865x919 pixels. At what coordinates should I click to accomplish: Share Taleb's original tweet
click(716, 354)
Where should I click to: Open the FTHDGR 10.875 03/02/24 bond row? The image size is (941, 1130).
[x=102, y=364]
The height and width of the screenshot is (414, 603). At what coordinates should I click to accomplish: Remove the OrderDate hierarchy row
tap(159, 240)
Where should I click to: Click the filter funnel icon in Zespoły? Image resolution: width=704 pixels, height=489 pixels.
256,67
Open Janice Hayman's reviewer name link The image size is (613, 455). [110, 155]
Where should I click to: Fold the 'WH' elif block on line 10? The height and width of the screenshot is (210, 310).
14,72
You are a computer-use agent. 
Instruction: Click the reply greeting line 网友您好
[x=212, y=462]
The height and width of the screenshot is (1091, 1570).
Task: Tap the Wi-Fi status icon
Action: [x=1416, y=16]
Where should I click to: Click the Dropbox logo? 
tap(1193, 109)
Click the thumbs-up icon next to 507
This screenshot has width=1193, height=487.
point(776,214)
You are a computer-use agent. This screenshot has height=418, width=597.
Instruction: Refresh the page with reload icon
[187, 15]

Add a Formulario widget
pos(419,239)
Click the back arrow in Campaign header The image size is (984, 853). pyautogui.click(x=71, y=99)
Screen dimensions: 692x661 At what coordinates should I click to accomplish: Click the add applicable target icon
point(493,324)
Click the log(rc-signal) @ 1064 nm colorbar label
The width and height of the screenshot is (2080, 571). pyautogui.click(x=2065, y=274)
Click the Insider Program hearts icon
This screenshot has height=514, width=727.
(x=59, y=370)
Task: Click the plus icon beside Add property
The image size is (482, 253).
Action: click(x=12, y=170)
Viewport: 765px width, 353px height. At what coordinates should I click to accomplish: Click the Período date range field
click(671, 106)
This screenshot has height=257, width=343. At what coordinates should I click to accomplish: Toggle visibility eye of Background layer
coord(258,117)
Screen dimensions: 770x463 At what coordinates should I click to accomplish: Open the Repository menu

- - - -

[Required work]
Reproduce the material above line for line, with no changes.

[Written solution]
865x919 pixels. At what coordinates should I click to accomplish: Share Taleb's original tweet
click(716, 354)
Where should I click to: Open the FTHDGR 10.875 03/02/24 bond row? The image size is (941, 1130).
[x=102, y=364]
The height and width of the screenshot is (414, 603). At what coordinates should I click to accomplish: Remove the OrderDate hierarchy row
tap(159, 240)
Where should I click to: Click the filter funnel icon in Zespoły? Image resolution: width=704 pixels, height=489 pixels.
256,67
Open Janice Hayman's reviewer name link The image size is (613, 455). [110, 155]
Where should I click to: Fold the 'WH' elif block on line 10? The height and width of the screenshot is (210, 310).
14,72
You are a computer-use agent. 
Instruction: Click the reply greeting line 网友您好
[x=212, y=462]
The height and width of the screenshot is (1091, 1570).
Task: Tap the Wi-Fi status icon
Action: [x=1416, y=16]
Where should I click to: Click the Dropbox logo? 
tap(1193, 109)
Click the thumbs-up icon next to 507
This screenshot has width=1193, height=487.
point(776,214)
You are a computer-use agent. This screenshot has height=418, width=597.
Instruction: Refresh the page with reload icon
[187, 15]

Add a Formulario widget
pos(419,239)
Click the back arrow in Campaign header The image size is (984, 853). pyautogui.click(x=71, y=99)
Screen dimensions: 692x661 At what coordinates should I click to accomplish: Click the add applicable target icon
point(493,324)
Click the log(rc-signal) @ 1064 nm colorbar label
The width and height of the screenshot is (2080, 571). pyautogui.click(x=2065, y=274)
Click the Insider Program hearts icon
This screenshot has height=514, width=727.
(x=59, y=370)
Task: Click the plus icon beside Add property
The image size is (482, 253).
Action: click(x=12, y=170)
Viewport: 765px width, 353px height. At what coordinates should I click to accomplish: Click the Período date range field
click(671, 106)
This screenshot has height=257, width=343. At what coordinates should I click to accomplish: Toggle visibility eye of Background layer
coord(258,117)
Screen dimensions: 770x463 At what coordinates should I click to accomplish: Open the Repository menu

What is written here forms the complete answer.